The difference is not just geographical. The two departments often have different priorities; British national interests and the aid policies that are right for a developing nation are not always the same thing. When foreign office diplomats had responsibility for overseas development assistance—which ended in 1997 with the creation of Dfid—the former usually took precedence. The Pergau dam scandal in the 1990s—in which ministers approved more than £200m in aid against the advice of civil servants—was the most outrageous and high-profile example, but it was far from the exception. Separating the two departments was a way to recognise the often conflicting nature of their work.

But if the prime minister and foreign secretary get their way—and given they are the two most important people in British foreign policy it would be a surprise if they did not—then Britain’s rival international departments are about to merge.

Merge is actually the wrong word. This is a takeover by a foreign office that, at the top, has never come to terms with the removal of overseas development assistance (ODA) from its remit in 1997. Simon Macdonald, the current head of the foreign office, has made it clear to colleagues that he would welcome the return of Dfid. When I interviewed him in 2018, he emphasised the need for “clear leadership” in foreign policy.

That longing doesn’t necessarily exist further down the diplomatic chain. Diplomats in their 40s joined after the split—while they may have experienced Dfid and FCO staff butting against each other in the field, they have none of the rose-tinted memories of their seniors or aid staff obediently following orders from an ambassador.

The aid and development industry is, understandably, anxious. Dfid has had its issues over the past 22 years—at times it has been far too supportive of dictators and autocrats—but on the whole, British aid led by Dfid has been a success. It is regularly cited as one of the world’s most effective donors and is seen as a genuinely effective example of British soft power.

The aid industry’s arguments against the foreign office takeover have been made before—and they won’t make any differenceRather than asking whether the takeover is good for Britain’s international development work, then, it’s worth asking two different questions. Is the takeover good for the foreign office? And is it good for Number 10?

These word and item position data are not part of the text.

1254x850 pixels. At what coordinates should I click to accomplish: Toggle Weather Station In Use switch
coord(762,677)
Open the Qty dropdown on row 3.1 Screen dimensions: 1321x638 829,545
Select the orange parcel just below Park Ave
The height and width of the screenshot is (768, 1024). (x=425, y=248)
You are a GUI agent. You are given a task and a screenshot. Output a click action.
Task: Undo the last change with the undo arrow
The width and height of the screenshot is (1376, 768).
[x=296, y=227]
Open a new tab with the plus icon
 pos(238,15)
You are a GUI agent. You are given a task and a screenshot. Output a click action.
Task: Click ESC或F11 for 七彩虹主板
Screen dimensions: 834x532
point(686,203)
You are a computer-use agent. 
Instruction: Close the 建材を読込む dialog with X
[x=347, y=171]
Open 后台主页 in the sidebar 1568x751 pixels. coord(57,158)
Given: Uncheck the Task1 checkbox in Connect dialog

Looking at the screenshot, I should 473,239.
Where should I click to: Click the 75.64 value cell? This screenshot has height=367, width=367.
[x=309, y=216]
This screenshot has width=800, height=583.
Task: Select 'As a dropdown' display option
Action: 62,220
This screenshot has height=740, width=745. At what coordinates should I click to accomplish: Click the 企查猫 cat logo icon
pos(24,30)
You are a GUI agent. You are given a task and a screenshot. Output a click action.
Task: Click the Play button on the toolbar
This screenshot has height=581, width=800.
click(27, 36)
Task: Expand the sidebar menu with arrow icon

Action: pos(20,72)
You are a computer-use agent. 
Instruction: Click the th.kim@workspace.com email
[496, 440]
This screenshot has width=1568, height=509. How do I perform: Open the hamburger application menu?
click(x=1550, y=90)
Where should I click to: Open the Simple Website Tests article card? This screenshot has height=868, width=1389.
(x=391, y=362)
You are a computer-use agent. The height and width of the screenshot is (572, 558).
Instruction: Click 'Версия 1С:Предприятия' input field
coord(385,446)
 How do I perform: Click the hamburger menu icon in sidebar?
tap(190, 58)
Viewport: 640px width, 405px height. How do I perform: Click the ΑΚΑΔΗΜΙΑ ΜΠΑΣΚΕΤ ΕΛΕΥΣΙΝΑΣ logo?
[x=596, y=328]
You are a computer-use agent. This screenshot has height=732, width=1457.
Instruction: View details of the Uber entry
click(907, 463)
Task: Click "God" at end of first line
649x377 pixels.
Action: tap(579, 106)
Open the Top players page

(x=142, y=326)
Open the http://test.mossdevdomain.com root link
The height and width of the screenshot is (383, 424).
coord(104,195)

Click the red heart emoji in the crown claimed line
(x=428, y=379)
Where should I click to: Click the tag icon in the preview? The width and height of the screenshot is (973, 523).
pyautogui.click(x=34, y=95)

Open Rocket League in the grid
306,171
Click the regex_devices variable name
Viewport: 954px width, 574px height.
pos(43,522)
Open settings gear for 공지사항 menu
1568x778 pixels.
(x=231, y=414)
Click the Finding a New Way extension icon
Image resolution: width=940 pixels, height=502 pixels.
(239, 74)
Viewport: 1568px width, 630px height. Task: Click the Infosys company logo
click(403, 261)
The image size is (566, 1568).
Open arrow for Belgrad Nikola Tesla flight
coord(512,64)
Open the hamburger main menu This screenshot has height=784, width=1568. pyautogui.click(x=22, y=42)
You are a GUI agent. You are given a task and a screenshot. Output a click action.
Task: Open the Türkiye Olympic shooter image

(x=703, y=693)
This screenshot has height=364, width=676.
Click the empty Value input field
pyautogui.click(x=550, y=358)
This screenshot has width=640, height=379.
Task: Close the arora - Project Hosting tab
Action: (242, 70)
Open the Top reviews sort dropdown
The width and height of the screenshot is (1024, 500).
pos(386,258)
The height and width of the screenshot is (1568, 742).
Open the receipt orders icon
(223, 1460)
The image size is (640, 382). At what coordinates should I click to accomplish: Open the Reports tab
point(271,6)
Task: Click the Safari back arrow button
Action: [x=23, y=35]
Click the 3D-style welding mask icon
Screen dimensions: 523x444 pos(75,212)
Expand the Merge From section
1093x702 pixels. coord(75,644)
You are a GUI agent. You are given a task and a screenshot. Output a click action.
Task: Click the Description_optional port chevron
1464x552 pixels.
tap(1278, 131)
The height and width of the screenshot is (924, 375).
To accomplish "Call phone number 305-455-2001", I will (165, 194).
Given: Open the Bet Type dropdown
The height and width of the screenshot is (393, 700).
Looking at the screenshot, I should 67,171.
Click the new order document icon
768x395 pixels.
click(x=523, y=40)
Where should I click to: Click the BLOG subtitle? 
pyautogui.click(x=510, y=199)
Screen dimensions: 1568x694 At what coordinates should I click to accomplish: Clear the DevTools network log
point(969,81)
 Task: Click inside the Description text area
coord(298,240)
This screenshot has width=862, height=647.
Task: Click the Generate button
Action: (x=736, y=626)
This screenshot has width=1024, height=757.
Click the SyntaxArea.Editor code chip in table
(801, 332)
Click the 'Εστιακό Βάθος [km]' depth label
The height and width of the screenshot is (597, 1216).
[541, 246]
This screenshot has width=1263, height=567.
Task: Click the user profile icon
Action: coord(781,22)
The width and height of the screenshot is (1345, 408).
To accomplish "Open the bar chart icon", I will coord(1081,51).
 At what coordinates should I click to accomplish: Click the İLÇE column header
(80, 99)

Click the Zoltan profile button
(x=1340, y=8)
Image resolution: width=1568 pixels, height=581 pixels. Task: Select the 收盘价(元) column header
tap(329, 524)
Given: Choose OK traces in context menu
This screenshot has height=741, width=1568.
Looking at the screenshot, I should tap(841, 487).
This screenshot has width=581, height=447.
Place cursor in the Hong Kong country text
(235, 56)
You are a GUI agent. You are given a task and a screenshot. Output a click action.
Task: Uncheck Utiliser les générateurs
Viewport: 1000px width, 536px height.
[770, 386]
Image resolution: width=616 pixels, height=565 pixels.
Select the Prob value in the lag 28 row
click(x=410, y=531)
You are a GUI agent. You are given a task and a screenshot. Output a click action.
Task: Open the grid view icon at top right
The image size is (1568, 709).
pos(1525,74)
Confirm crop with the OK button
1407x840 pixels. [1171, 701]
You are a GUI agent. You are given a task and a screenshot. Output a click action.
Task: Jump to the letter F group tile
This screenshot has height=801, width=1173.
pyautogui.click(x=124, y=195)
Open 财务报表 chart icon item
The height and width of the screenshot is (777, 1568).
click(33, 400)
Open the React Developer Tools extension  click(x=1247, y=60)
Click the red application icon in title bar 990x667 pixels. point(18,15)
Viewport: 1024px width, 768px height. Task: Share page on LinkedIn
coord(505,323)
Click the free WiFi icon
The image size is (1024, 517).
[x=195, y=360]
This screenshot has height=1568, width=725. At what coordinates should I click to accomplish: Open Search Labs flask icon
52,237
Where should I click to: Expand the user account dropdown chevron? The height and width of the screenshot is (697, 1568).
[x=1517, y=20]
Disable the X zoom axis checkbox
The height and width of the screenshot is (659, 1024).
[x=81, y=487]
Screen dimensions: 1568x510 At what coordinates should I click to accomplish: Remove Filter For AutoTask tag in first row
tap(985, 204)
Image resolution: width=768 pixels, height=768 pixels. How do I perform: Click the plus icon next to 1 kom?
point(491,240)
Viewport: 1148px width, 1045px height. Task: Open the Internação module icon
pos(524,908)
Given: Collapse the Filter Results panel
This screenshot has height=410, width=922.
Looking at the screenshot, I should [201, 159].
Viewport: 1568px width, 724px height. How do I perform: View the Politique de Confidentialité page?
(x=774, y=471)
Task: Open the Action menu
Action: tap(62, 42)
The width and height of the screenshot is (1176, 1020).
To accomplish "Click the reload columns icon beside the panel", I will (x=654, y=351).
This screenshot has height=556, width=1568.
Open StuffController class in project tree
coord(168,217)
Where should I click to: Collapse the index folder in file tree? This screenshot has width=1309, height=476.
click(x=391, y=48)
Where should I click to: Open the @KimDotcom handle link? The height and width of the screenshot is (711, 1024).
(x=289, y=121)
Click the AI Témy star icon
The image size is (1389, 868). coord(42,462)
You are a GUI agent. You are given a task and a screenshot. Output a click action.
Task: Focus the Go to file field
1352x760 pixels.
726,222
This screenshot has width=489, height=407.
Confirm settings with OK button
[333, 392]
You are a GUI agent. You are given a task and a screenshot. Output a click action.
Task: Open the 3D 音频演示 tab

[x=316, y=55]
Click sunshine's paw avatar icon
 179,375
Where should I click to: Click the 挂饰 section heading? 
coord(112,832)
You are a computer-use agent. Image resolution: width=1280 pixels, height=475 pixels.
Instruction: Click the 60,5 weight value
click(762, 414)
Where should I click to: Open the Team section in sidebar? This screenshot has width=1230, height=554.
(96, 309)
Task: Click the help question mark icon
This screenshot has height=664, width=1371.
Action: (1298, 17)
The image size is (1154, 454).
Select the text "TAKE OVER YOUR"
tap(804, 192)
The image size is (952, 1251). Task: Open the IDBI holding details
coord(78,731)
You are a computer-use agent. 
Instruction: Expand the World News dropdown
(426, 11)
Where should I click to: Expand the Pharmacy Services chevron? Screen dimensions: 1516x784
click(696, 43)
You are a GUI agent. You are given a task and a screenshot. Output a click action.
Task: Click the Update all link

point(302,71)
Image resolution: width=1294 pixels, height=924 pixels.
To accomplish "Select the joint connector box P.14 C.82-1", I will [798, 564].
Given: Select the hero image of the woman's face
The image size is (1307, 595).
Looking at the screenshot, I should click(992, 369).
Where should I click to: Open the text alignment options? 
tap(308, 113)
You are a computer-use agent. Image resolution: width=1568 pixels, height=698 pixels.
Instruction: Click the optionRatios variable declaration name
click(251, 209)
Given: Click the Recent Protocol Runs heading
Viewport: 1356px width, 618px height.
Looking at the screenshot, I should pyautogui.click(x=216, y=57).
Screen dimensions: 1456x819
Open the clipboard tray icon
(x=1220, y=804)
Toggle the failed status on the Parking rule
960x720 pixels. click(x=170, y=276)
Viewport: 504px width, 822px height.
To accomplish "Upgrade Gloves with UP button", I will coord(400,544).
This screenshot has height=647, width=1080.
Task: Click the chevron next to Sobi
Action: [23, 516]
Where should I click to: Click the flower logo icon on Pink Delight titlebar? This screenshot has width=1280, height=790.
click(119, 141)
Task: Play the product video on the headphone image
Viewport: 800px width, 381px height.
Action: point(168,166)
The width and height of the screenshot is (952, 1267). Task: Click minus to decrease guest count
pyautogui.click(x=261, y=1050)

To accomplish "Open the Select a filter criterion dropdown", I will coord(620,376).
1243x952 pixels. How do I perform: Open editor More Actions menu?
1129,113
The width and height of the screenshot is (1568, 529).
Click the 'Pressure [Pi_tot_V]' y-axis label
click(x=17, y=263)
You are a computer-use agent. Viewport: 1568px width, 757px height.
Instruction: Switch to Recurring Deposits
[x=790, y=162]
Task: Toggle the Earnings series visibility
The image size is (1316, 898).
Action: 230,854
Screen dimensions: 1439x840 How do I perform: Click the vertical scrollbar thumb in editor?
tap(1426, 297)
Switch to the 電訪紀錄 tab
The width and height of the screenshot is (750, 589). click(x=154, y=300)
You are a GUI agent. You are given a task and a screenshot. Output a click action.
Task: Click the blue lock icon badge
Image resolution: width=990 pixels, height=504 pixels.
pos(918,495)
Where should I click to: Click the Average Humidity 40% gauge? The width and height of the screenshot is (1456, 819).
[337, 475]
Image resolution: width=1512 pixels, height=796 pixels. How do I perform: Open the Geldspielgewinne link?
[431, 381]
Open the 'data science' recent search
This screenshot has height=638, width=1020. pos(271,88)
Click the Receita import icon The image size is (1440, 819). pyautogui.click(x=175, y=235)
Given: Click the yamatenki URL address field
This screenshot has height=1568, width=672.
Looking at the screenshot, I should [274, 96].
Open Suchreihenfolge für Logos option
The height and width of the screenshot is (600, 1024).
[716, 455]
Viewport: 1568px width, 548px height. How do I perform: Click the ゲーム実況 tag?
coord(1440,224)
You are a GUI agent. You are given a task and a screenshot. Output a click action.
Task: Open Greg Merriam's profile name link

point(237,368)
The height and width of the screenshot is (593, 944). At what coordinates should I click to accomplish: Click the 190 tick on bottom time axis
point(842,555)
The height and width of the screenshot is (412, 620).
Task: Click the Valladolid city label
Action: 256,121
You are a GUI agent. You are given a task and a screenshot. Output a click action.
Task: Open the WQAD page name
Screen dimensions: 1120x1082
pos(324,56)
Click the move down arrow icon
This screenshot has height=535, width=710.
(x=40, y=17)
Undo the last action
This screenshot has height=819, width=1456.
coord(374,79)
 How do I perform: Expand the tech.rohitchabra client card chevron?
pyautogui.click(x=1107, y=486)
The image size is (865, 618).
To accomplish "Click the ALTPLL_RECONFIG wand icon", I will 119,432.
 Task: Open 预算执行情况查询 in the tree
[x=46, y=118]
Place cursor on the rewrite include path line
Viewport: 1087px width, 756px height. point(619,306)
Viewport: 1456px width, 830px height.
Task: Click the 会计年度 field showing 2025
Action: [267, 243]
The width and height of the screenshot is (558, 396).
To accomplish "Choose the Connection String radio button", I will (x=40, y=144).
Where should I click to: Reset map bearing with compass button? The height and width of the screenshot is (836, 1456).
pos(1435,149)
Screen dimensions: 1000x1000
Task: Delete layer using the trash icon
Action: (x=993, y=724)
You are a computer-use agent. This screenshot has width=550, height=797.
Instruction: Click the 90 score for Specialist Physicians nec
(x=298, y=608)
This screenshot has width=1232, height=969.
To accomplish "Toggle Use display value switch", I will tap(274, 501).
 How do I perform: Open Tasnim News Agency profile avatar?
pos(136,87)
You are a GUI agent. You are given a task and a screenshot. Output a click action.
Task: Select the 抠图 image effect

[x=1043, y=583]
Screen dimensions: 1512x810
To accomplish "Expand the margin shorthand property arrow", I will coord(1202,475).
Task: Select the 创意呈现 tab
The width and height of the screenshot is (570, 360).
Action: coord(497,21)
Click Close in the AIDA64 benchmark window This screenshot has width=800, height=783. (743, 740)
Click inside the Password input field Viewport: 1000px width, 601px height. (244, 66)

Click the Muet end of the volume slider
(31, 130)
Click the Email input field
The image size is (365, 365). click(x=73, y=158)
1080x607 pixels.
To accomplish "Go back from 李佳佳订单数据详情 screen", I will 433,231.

*** Let’s start with the foreign office. Certainly, the move is good for the foreign secretary. Dominic Raab will become a much more powerful figure: the preeminent foreign policy voice in government, around the cabinet table and at the national security council. It’s good for senior diplomats at King Charles Street, too, who will struggle to see the downside in expanding their empire.

Whether it’s good for the organisation as a whole is less clear-cut. There will be teething problems with reporting lines (will Dfid country directors now report to ambassadors rather than London?), while the scale of the budget increase (Dfid’s budget is more than 10 times that of the foreign office) could have consequences for the outlook of the whole organisation.

If the foreign office has responsibility for the aid budget it will also have responsibility for aid scandals, real or imagined, that find their way on to the front pages of right-wing tabloids. Those scandals may even increase. The foreign office already delivers a portion of British aid—and by every metric it does the job incredibly badly. Britain will be handing over control of its aid budget from one of the world’s most respected aid deliverers to one of the least.

And what about the prime minister? As foreign secretary, Johnson made clear he wanted control of Dfid. Shortly after he resigned he wrote the foreword to a report that called for a merger. So, it’s hardly a surprise that now he has the power to make that aspiration a reality he is probably going to do it.

But those who have worked on foreign policy from Downing Street rather than King Charles Street, are less convinced. Dfid is a great asset for a prime minister—big aid announcements have often been made by the PM rather than the relatively lowly international development secretary. As one former Downing Street official put it to me the takeover will “empower the foreign secretary at the expense of the prime minister.”

If the foreign office takes over Dfid, Boris Johnson will have increased the power of a political rival, reduced his own ability to make a splash in foreign policy, and diminished the UK’s soft power. The takeover would have been good for Boris Johnson the foreign secretary—it’s not so wise for Boris Johnson the prime minister.